Dataset entries
=-=-=

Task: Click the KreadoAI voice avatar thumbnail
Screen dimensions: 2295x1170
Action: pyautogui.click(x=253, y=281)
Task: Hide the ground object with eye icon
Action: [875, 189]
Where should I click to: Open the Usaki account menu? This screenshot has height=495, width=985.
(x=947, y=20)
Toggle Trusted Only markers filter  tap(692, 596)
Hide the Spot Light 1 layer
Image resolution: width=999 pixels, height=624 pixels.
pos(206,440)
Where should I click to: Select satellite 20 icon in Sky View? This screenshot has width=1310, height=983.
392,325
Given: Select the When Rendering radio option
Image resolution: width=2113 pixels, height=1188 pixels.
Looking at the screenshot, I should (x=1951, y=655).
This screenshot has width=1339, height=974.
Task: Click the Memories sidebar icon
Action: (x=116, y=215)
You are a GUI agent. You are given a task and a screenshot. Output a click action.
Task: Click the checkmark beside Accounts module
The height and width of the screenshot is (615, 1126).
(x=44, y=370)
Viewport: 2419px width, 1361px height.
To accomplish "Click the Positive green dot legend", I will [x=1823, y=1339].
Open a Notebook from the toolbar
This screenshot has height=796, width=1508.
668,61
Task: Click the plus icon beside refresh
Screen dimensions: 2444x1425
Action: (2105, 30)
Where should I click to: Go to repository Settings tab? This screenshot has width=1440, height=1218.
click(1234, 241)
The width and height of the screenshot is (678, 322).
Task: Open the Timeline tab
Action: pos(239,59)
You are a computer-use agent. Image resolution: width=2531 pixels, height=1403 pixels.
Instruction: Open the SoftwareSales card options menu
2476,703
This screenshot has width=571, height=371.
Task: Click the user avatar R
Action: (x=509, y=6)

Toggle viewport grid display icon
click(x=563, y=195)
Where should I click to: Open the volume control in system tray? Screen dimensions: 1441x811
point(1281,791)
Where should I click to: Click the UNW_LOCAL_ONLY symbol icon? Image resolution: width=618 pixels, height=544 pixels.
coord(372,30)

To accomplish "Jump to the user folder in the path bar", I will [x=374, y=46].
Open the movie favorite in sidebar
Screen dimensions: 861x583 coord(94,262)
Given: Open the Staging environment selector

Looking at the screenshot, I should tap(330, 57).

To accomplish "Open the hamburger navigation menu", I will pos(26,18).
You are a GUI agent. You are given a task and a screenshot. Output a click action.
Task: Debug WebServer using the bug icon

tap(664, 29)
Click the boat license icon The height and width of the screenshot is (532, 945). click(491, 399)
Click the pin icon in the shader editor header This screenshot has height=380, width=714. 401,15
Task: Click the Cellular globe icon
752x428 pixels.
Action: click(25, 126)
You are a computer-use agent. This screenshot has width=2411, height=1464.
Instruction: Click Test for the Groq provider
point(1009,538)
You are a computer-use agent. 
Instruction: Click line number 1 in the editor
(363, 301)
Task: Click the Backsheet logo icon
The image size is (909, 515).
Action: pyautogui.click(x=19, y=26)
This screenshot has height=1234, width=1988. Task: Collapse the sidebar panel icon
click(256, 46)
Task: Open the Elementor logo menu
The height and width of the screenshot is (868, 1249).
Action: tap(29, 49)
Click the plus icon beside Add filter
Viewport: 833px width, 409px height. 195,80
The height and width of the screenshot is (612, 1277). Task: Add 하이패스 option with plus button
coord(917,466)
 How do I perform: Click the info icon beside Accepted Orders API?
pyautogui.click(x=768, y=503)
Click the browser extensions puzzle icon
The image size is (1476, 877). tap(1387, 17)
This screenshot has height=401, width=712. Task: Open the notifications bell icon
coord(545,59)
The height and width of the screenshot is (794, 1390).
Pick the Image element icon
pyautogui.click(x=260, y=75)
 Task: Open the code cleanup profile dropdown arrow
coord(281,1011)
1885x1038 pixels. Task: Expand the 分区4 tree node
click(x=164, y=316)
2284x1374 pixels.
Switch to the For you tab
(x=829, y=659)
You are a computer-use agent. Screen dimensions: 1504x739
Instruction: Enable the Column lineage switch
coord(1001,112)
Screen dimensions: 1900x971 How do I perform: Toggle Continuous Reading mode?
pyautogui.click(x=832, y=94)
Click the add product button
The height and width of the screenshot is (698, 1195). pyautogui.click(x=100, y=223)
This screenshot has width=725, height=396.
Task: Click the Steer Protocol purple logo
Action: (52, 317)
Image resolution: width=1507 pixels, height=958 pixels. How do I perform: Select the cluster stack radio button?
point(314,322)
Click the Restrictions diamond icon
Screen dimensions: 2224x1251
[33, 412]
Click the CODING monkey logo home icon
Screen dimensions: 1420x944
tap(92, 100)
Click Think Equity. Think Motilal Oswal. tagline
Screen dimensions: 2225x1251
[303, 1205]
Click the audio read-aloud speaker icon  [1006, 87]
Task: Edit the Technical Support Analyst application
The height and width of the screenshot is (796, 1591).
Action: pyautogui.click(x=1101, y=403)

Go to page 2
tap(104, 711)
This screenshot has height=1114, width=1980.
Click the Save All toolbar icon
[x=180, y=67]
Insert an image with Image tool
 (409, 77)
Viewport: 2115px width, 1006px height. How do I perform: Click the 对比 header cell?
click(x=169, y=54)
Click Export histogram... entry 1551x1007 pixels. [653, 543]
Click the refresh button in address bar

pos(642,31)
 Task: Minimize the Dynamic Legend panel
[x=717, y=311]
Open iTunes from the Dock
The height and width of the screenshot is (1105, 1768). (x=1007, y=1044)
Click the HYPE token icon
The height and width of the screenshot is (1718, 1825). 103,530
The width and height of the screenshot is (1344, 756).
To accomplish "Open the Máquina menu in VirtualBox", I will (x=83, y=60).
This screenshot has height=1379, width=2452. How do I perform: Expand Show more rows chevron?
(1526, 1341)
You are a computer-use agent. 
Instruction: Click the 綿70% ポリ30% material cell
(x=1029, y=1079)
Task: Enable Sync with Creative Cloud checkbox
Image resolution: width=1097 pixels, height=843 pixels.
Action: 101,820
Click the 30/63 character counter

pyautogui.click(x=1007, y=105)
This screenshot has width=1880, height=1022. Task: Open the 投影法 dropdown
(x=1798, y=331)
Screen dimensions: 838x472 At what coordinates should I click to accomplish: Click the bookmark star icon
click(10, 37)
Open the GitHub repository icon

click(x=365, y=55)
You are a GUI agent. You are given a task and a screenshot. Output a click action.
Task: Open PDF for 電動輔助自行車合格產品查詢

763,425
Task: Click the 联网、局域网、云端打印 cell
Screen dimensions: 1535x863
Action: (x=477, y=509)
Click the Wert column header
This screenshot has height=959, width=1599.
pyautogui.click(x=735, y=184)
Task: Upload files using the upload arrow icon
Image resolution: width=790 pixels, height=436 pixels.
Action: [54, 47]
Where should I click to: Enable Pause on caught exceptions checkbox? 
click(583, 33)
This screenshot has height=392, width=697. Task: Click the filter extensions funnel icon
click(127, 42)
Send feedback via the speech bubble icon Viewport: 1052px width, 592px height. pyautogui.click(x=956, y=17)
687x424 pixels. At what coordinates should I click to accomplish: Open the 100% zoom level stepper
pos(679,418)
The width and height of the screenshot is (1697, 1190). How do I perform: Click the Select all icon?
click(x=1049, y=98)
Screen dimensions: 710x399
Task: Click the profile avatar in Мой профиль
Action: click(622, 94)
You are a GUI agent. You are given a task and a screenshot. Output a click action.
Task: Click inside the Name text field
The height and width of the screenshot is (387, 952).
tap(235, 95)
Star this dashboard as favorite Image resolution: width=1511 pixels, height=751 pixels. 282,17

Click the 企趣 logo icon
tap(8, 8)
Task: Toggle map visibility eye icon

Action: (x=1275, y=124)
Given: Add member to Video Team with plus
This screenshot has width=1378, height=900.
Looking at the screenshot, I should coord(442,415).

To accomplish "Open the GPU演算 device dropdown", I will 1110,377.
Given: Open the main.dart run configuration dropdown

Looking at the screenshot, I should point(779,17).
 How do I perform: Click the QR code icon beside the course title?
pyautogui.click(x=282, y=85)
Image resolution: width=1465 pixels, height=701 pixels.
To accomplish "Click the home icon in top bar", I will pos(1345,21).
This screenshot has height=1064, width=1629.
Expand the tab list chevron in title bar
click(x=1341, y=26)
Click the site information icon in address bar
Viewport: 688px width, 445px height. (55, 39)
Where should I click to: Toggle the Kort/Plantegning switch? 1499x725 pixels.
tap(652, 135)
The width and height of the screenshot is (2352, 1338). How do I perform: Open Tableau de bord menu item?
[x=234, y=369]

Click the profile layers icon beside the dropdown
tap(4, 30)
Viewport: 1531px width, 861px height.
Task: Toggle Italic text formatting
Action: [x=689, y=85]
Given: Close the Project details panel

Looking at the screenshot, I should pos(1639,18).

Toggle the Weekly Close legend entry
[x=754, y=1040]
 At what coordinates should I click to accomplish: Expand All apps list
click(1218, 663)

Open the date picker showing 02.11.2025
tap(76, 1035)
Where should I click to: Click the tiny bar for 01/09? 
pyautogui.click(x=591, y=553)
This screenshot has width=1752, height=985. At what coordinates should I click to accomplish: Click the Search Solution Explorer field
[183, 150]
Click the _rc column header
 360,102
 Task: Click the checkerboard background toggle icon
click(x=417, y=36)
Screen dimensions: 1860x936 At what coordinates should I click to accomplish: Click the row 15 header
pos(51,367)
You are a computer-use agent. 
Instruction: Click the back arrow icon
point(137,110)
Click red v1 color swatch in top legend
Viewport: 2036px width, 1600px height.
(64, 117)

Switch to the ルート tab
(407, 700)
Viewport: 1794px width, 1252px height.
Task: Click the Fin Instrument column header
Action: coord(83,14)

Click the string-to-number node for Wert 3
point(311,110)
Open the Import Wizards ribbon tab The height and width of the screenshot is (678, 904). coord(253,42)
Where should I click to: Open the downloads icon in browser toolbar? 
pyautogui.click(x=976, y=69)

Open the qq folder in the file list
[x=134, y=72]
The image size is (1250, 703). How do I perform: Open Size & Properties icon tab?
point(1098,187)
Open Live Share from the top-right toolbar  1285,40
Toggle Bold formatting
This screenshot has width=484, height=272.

=-=-=

» **Exercise**:
Each line from the one that contains "Toggle Bold formatting" through the end of the records must be repeated exactly. No other line belongs in the answer.

» **Answer section**:
Toggle Bold formatting
This screenshot has width=484, height=272.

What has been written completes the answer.